## [ASSIGNMENT]
Can you copy every entry below character for character, leaving nothing out and changing nothing?

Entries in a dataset
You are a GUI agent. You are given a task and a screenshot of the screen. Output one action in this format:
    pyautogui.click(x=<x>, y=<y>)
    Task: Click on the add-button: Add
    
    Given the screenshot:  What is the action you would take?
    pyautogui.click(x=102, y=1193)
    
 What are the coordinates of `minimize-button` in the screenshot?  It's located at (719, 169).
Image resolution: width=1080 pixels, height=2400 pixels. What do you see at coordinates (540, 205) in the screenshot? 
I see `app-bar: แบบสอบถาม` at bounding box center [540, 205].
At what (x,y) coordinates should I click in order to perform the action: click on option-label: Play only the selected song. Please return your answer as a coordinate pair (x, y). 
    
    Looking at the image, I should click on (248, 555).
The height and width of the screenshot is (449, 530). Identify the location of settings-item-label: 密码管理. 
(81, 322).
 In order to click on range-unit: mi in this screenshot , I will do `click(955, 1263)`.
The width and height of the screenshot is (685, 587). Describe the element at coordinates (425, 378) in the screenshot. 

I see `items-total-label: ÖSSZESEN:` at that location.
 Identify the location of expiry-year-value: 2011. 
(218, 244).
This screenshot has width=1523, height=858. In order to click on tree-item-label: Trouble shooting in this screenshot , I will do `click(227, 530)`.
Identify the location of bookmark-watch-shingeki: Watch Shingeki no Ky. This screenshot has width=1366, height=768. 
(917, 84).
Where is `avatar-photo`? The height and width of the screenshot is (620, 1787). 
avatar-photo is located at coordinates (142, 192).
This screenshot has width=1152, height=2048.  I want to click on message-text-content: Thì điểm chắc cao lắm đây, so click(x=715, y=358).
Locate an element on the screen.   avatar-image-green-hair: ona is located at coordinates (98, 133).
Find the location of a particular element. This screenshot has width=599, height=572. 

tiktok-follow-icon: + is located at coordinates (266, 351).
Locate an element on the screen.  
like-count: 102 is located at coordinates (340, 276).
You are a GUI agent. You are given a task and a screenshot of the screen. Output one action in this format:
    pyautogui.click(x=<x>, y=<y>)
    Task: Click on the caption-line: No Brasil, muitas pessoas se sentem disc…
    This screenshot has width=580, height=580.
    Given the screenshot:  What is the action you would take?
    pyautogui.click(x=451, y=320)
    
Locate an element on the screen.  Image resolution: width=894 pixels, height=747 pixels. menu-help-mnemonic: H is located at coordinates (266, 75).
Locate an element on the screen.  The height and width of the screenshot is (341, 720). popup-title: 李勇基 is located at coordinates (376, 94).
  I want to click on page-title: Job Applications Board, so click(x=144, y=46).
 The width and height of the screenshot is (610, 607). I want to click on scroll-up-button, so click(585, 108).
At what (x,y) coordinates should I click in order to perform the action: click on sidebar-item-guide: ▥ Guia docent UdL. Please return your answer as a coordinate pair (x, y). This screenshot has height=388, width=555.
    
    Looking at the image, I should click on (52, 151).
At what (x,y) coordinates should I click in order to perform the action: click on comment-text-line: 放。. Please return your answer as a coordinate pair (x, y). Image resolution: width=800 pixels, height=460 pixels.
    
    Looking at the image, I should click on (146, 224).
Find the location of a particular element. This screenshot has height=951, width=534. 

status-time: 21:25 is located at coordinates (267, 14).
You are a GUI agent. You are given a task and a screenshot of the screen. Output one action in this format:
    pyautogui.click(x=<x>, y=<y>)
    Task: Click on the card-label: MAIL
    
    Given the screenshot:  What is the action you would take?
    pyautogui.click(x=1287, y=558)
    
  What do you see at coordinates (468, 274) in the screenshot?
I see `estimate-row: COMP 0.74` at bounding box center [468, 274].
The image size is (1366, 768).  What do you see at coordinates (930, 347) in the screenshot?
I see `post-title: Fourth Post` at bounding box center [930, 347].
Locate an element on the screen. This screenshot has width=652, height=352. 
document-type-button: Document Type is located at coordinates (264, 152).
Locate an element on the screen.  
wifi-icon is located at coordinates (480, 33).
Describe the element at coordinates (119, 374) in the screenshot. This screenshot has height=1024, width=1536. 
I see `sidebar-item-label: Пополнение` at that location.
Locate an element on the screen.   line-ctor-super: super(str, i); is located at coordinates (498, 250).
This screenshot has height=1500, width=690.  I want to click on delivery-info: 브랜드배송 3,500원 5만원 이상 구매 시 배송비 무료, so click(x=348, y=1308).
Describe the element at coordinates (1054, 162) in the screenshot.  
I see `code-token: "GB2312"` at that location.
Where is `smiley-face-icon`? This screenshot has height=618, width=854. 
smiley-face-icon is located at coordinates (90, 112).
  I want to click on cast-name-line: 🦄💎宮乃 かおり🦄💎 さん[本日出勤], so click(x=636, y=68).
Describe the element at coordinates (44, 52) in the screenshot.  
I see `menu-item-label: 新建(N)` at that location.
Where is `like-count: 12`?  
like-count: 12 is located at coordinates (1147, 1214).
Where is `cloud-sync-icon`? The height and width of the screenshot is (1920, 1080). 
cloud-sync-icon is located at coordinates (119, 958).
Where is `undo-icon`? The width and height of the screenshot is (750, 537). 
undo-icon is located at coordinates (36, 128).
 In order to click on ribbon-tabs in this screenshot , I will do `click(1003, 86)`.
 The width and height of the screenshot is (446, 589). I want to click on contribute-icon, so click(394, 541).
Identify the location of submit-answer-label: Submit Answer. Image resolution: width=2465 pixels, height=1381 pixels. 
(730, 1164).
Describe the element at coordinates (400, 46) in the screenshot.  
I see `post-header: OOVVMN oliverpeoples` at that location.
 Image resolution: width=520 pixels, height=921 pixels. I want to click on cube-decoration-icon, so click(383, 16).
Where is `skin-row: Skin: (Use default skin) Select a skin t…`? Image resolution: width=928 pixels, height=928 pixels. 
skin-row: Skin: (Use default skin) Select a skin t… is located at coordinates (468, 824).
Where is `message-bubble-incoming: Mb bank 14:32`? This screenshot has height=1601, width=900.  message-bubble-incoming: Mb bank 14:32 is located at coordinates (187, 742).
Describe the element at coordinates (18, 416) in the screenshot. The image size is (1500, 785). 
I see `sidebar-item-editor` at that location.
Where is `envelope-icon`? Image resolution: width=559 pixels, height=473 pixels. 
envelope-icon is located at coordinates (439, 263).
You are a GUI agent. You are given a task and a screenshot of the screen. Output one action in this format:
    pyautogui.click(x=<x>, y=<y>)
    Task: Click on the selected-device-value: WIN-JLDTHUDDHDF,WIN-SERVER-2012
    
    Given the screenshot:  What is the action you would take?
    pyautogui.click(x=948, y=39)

## [ANSWER SPACE]
You are a GUI agent. You are given a task and a screenshot of the screen. Output one action in this format:
    pyautogui.click(x=<x>, y=<y>)
    Task: Click on the add-button: Add
    
    Given the screenshot:  What is the action you would take?
    pyautogui.click(x=102, y=1193)
    
 What are the coordinates of `minimize-button` in the screenshot?  It's located at (719, 169).
Image resolution: width=1080 pixels, height=2400 pixels. What do you see at coordinates (540, 205) in the screenshot? 
I see `app-bar: แบบสอบถาม` at bounding box center [540, 205].
At what (x,y) coordinates should I click in order to perform the action: click on option-label: Play only the selected song. Please return your answer as a coordinate pair (x, y). 
    
    Looking at the image, I should click on (248, 555).
The height and width of the screenshot is (449, 530). Identify the location of settings-item-label: 密码管理. 
(81, 322).
 In order to click on range-unit: mi in this screenshot , I will do `click(955, 1263)`.
The width and height of the screenshot is (685, 587). Describe the element at coordinates (425, 378) in the screenshot. 

I see `items-total-label: ÖSSZESEN:` at that location.
 Identify the location of expiry-year-value: 2011. 
(218, 244).
This screenshot has width=1523, height=858. In order to click on tree-item-label: Trouble shooting in this screenshot , I will do `click(227, 530)`.
Identify the location of bookmark-watch-shingeki: Watch Shingeki no Ky. This screenshot has width=1366, height=768. 
(917, 84).
Where is `avatar-photo`? The height and width of the screenshot is (620, 1787). 
avatar-photo is located at coordinates (142, 192).
This screenshot has width=1152, height=2048.  I want to click on message-text-content: Thì điểm chắc cao lắm đây, so click(x=715, y=358).
Locate an element on the screen.   avatar-image-green-hair: ona is located at coordinates (98, 133).
Find the location of a particular element. This screenshot has width=599, height=572. 

tiktok-follow-icon: + is located at coordinates (266, 351).
Locate an element on the screen.  
like-count: 102 is located at coordinates (340, 276).
You are a GUI agent. You are given a task and a screenshot of the screen. Output one action in this format:
    pyautogui.click(x=<x>, y=<y>)
    Task: Click on the caption-line: No Brasil, muitas pessoas se sentem disc…
    This screenshot has width=580, height=580.
    Given the screenshot:  What is the action you would take?
    pyautogui.click(x=451, y=320)
    
Locate an element on the screen.  Image resolution: width=894 pixels, height=747 pixels. menu-help-mnemonic: H is located at coordinates (266, 75).
Locate an element on the screen.  The height and width of the screenshot is (341, 720). popup-title: 李勇基 is located at coordinates (376, 94).
  I want to click on page-title: Job Applications Board, so click(x=144, y=46).
 The width and height of the screenshot is (610, 607). I want to click on scroll-up-button, so click(585, 108).
At what (x,y) coordinates should I click in order to perform the action: click on sidebar-item-guide: ▥ Guia docent UdL. Please return your answer as a coordinate pair (x, y). This screenshot has height=388, width=555.
    
    Looking at the image, I should click on (52, 151).
At what (x,y) coordinates should I click in order to perform the action: click on comment-text-line: 放。. Please return your answer as a coordinate pair (x, y). Image resolution: width=800 pixels, height=460 pixels.
    
    Looking at the image, I should click on (146, 224).
Find the location of a particular element. This screenshot has height=951, width=534. 

status-time: 21:25 is located at coordinates (267, 14).
You are a GUI agent. You are given a task and a screenshot of the screen. Output one action in this format:
    pyautogui.click(x=<x>, y=<y>)
    Task: Click on the card-label: MAIL
    
    Given the screenshot:  What is the action you would take?
    pyautogui.click(x=1287, y=558)
    
  What do you see at coordinates (468, 274) in the screenshot?
I see `estimate-row: COMP 0.74` at bounding box center [468, 274].
The image size is (1366, 768).  What do you see at coordinates (930, 347) in the screenshot?
I see `post-title: Fourth Post` at bounding box center [930, 347].
Locate an element on the screen. This screenshot has width=652, height=352. 
document-type-button: Document Type is located at coordinates (264, 152).
Locate an element on the screen.  
wifi-icon is located at coordinates (480, 33).
Describe the element at coordinates (119, 374) in the screenshot. This screenshot has height=1024, width=1536. 
I see `sidebar-item-label: Пополнение` at that location.
Locate an element on the screen.   line-ctor-super: super(str, i); is located at coordinates (498, 250).
This screenshot has height=1500, width=690.  I want to click on delivery-info: 브랜드배송 3,500원 5만원 이상 구매 시 배송비 무료, so click(x=348, y=1308).
Describe the element at coordinates (1054, 162) in the screenshot.  
I see `code-token: "GB2312"` at that location.
Where is `smiley-face-icon`? This screenshot has height=618, width=854. 
smiley-face-icon is located at coordinates (90, 112).
  I want to click on cast-name-line: 🦄💎宮乃 かおり🦄💎 さん[本日出勤], so click(x=636, y=68).
Describe the element at coordinates (44, 52) in the screenshot.  
I see `menu-item-label: 新建(N)` at that location.
Where is `like-count: 12`?  
like-count: 12 is located at coordinates (1147, 1214).
Where is `cloud-sync-icon`? The height and width of the screenshot is (1920, 1080). 
cloud-sync-icon is located at coordinates (119, 958).
Where is `undo-icon`? The width and height of the screenshot is (750, 537). 
undo-icon is located at coordinates (36, 128).
 In order to click on ribbon-tabs in this screenshot , I will do `click(1003, 86)`.
 The width and height of the screenshot is (446, 589). I want to click on contribute-icon, so click(394, 541).
Identify the location of submit-answer-label: Submit Answer. Image resolution: width=2465 pixels, height=1381 pixels. 
(730, 1164).
Describe the element at coordinates (400, 46) in the screenshot.  
I see `post-header: OOVVMN oliverpeoples` at that location.
 Image resolution: width=520 pixels, height=921 pixels. I want to click on cube-decoration-icon, so click(383, 16).
Where is `skin-row: Skin: (Use default skin) Select a skin t…`? Image resolution: width=928 pixels, height=928 pixels. 
skin-row: Skin: (Use default skin) Select a skin t… is located at coordinates (468, 824).
Where is `message-bubble-incoming: Mb bank 14:32`? This screenshot has height=1601, width=900.  message-bubble-incoming: Mb bank 14:32 is located at coordinates (187, 742).
Describe the element at coordinates (18, 416) in the screenshot. The image size is (1500, 785). 
I see `sidebar-item-editor` at that location.
Where is `envelope-icon`? Image resolution: width=559 pixels, height=473 pixels. 
envelope-icon is located at coordinates (439, 263).
You are a GUI agent. You are given a task and a screenshot of the screen. Output one action in this format:
    pyautogui.click(x=<x>, y=<y>)
    Task: Click on the selected-device-value: WIN-JLDTHUDDHDF,WIN-SERVER-2012
    
    Given the screenshot:  What is the action you would take?
    pyautogui.click(x=948, y=39)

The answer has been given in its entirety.